▸ **About this exercise**
What you return should be the full listing, exactly as given.
※
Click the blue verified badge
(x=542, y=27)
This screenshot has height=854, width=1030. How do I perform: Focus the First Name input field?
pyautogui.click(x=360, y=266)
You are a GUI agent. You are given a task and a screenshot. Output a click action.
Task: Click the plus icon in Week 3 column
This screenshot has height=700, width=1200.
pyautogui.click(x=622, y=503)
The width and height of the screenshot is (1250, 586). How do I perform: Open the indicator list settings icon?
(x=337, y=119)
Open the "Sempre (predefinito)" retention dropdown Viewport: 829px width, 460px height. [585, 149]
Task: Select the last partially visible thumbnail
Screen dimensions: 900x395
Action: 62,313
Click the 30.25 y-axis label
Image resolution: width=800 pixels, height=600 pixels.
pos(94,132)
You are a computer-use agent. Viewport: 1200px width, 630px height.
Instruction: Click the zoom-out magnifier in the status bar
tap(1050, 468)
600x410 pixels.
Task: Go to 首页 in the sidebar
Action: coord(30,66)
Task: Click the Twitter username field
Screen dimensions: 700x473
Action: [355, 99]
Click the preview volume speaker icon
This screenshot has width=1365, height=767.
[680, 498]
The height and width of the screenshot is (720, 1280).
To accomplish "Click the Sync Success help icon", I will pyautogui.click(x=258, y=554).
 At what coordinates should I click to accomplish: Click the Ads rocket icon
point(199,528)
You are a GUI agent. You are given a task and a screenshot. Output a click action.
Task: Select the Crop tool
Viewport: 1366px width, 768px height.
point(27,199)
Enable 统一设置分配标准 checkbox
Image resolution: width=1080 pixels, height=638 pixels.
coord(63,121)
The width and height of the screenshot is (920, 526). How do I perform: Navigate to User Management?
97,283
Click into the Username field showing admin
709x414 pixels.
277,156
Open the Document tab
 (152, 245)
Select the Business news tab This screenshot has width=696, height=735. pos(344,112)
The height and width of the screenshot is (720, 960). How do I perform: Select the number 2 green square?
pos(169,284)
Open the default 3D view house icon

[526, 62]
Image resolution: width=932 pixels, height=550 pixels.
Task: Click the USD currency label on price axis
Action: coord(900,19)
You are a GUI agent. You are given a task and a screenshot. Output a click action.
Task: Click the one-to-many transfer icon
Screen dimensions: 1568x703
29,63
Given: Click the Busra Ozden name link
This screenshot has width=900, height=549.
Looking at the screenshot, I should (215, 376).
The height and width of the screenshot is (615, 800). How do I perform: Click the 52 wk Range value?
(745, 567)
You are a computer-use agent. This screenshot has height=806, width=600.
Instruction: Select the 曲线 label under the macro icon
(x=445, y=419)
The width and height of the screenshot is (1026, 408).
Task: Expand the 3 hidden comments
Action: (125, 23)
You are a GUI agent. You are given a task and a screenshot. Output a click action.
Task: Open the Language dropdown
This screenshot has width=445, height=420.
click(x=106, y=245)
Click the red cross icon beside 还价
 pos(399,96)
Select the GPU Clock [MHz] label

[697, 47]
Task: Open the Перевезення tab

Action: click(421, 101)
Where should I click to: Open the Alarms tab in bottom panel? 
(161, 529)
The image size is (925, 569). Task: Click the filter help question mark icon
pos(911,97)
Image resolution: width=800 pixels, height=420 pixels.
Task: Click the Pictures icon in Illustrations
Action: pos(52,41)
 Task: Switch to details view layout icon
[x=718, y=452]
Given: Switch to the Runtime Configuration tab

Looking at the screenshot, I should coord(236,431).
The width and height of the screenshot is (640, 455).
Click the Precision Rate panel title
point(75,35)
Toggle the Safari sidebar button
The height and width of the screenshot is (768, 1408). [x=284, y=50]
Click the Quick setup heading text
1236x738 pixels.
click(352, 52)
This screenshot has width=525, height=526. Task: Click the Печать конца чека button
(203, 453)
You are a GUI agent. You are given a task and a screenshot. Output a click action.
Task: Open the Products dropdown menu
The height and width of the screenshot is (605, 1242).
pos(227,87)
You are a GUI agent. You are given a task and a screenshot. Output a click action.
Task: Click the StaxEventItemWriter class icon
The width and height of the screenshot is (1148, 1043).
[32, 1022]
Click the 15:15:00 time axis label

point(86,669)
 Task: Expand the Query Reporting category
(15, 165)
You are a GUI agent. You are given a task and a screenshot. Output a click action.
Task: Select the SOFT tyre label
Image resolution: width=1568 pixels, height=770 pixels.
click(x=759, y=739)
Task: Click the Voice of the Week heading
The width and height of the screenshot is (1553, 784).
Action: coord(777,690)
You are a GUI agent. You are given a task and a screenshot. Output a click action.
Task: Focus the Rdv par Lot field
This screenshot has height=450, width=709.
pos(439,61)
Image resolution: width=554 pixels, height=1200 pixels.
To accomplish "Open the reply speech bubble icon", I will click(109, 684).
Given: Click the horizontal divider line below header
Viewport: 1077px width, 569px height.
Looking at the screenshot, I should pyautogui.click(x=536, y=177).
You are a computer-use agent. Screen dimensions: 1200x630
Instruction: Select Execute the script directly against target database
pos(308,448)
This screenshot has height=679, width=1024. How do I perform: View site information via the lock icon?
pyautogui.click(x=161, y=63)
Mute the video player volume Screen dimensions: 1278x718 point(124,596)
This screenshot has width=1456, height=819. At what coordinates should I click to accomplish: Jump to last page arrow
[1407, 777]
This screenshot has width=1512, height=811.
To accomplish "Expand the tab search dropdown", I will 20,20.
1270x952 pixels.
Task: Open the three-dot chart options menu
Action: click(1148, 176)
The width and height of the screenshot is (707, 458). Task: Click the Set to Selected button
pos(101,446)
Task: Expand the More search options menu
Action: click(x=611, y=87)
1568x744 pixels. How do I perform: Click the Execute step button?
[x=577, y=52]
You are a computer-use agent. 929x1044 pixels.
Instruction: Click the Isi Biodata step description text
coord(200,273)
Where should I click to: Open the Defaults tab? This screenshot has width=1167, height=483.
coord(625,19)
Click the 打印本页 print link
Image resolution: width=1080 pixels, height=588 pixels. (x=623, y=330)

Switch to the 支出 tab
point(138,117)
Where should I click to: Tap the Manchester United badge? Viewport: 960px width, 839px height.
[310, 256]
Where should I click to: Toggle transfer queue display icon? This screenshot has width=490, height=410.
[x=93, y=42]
※
▸ **Response area**
Click the blue verified badge
(x=542, y=27)
This screenshot has height=854, width=1030. How do I perform: Focus the First Name input field?
pyautogui.click(x=360, y=266)
You are a GUI agent. You are given a task and a screenshot. Output a click action.
Task: Click the plus icon in Week 3 column
This screenshot has height=700, width=1200.
pyautogui.click(x=622, y=503)
The width and height of the screenshot is (1250, 586). How do I perform: Open the indicator list settings icon?
(x=337, y=119)
Open the "Sempre (predefinito)" retention dropdown Viewport: 829px width, 460px height. [585, 149]
Task: Select the last partially visible thumbnail
Screen dimensions: 900x395
Action: 62,313
Click the 30.25 y-axis label
Image resolution: width=800 pixels, height=600 pixels.
pos(94,132)
You are a computer-use agent. Viewport: 1200px width, 630px height.
Instruction: Click the zoom-out magnifier in the status bar
tap(1050, 468)
600x410 pixels.
Task: Go to 首页 in the sidebar
Action: coord(30,66)
Task: Click the Twitter username field
Screen dimensions: 700x473
Action: [355, 99]
Click the preview volume speaker icon
This screenshot has width=1365, height=767.
[680, 498]
The height and width of the screenshot is (720, 1280).
To accomplish "Click the Sync Success help icon", I will pyautogui.click(x=258, y=554).
 At what coordinates should I click to accomplish: Click the Ads rocket icon
point(199,528)
You are a GUI agent. You are given a task and a screenshot. Output a click action.
Task: Select the Crop tool
Viewport: 1366px width, 768px height.
point(27,199)
Enable 统一设置分配标准 checkbox
Image resolution: width=1080 pixels, height=638 pixels.
coord(63,121)
The width and height of the screenshot is (920, 526). How do I perform: Navigate to User Management?
97,283
Click into the Username field showing admin
709x414 pixels.
277,156
Open the Document tab
 (152, 245)
Select the Business news tab This screenshot has width=696, height=735. pos(344,112)
The height and width of the screenshot is (720, 960). How do I perform: Select the number 2 green square?
pos(169,284)
Open the default 3D view house icon

[526, 62]
Image resolution: width=932 pixels, height=550 pixels.
Task: Click the USD currency label on price axis
Action: coord(900,19)
You are a GUI agent. You are given a task and a screenshot. Output a click action.
Task: Click the one-to-many transfer icon
Screen dimensions: 1568x703
29,63
Given: Click the Busra Ozden name link
This screenshot has width=900, height=549.
Looking at the screenshot, I should (215, 376).
The height and width of the screenshot is (615, 800). How do I perform: Click the 52 wk Range value?
(745, 567)
You are a computer-use agent. This screenshot has height=806, width=600.
Instruction: Select the 曲线 label under the macro icon
(x=445, y=419)
The width and height of the screenshot is (1026, 408).
Task: Expand the 3 hidden comments
Action: (125, 23)
You are a GUI agent. You are given a task and a screenshot. Output a click action.
Task: Open the Language dropdown
This screenshot has width=445, height=420.
click(x=106, y=245)
Click the red cross icon beside 还价
 pos(399,96)
Select the GPU Clock [MHz] label

[697, 47]
Task: Open the Перевезення tab

Action: click(421, 101)
Where should I click to: Open the Alarms tab in bottom panel? 
(161, 529)
The image size is (925, 569). Task: Click the filter help question mark icon
pos(911,97)
Image resolution: width=800 pixels, height=420 pixels.
Task: Click the Pictures icon in Illustrations
Action: pos(52,41)
 Task: Switch to details view layout icon
[x=718, y=452]
Given: Switch to the Runtime Configuration tab

Looking at the screenshot, I should coord(236,431).
The width and height of the screenshot is (640, 455).
Click the Precision Rate panel title
point(75,35)
Toggle the Safari sidebar button
The height and width of the screenshot is (768, 1408). [x=284, y=50]
Click the Quick setup heading text
1236x738 pixels.
click(352, 52)
This screenshot has width=525, height=526. Task: Click the Печать конца чека button
(203, 453)
You are a GUI agent. You are given a task and a screenshot. Output a click action.
Task: Open the Products dropdown menu
The height and width of the screenshot is (605, 1242).
pos(227,87)
You are a GUI agent. You are given a task and a screenshot. Output a click action.
Task: Click the StaxEventItemWriter class icon
The width and height of the screenshot is (1148, 1043).
[32, 1022]
Click the 15:15:00 time axis label

point(86,669)
 Task: Expand the Query Reporting category
(15, 165)
You are a GUI agent. You are given a task and a screenshot. Output a click action.
Task: Select the SOFT tyre label
Image resolution: width=1568 pixels, height=770 pixels.
click(x=759, y=739)
Task: Click the Voice of the Week heading
The width and height of the screenshot is (1553, 784).
Action: coord(777,690)
You are a GUI agent. You are given a task and a screenshot. Output a click action.
Task: Focus the Rdv par Lot field
This screenshot has height=450, width=709.
pos(439,61)
Image resolution: width=554 pixels, height=1200 pixels.
To accomplish "Open the reply speech bubble icon", I will click(109, 684).
Given: Click the horizontal divider line below header
Viewport: 1077px width, 569px height.
Looking at the screenshot, I should pyautogui.click(x=536, y=177).
You are a computer-use agent. Screen dimensions: 1200x630
Instruction: Select Execute the script directly against target database
pos(308,448)
This screenshot has height=679, width=1024. How do I perform: View site information via the lock icon?
pyautogui.click(x=161, y=63)
Mute the video player volume Screen dimensions: 1278x718 point(124,596)
This screenshot has width=1456, height=819. At what coordinates should I click to accomplish: Jump to last page arrow
[1407, 777]
This screenshot has width=1512, height=811.
To accomplish "Expand the tab search dropdown", I will 20,20.
1270x952 pixels.
Task: Open the three-dot chart options menu
Action: click(1148, 176)
The width and height of the screenshot is (707, 458). Task: Click the Set to Selected button
pos(101,446)
Task: Expand the More search options menu
Action: click(x=611, y=87)
1568x744 pixels. How do I perform: Click the Execute step button?
[x=577, y=52]
You are a computer-use agent. 929x1044 pixels.
Instruction: Click the Isi Biodata step description text
coord(200,273)
Where should I click to: Open the Defaults tab? This screenshot has width=1167, height=483.
coord(625,19)
Click the 打印本页 print link
Image resolution: width=1080 pixels, height=588 pixels. (x=623, y=330)

Switch to the 支出 tab
point(138,117)
Where should I click to: Tap the Manchester United badge? Viewport: 960px width, 839px height.
[310, 256]
Where should I click to: Toggle transfer queue display icon? This screenshot has width=490, height=410.
[x=93, y=42]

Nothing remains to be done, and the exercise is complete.